- **How to complete this task**
Pictures are not part of the answer. Return the lines from the one containing "Given: Open the combo box showing monthly" through the end of the data, both included, exactly as they appear.

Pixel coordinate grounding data
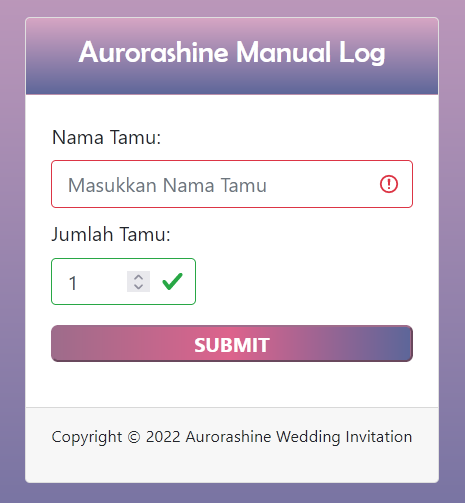Focus the Masukkan Nama Tamu input field
This screenshot has width=465, height=503.
click(x=232, y=184)
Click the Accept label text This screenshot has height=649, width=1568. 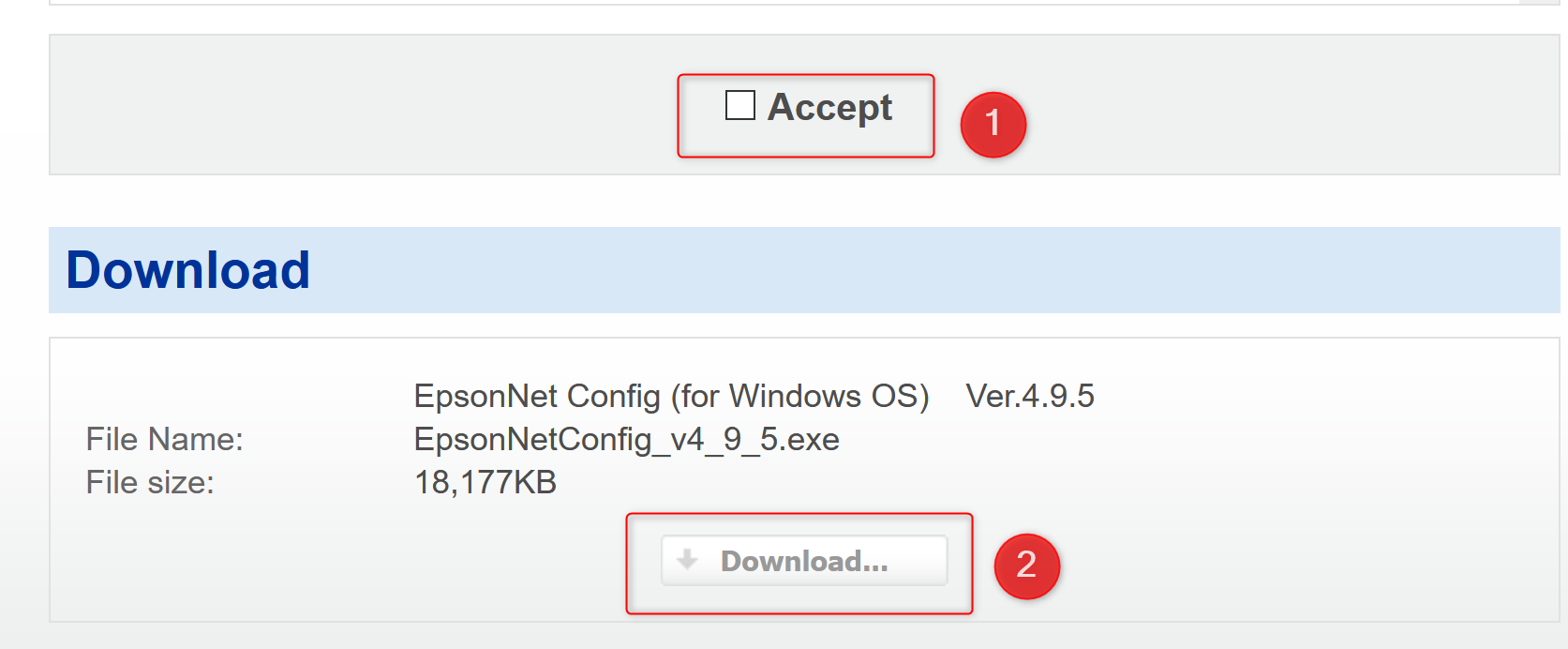[829, 108]
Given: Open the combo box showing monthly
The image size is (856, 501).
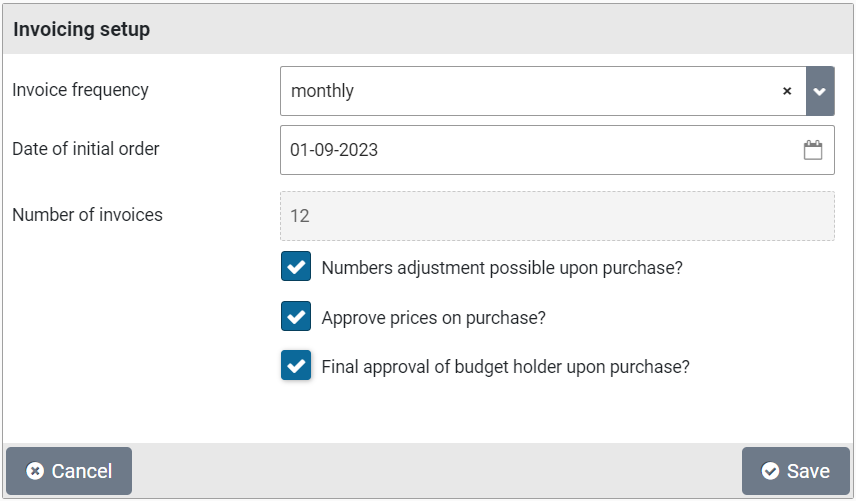Looking at the screenshot, I should tap(530, 91).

- **Answer area**
Given: Open the combo box showing monthly
The image size is (856, 501).
Looking at the screenshot, I should tap(530, 91).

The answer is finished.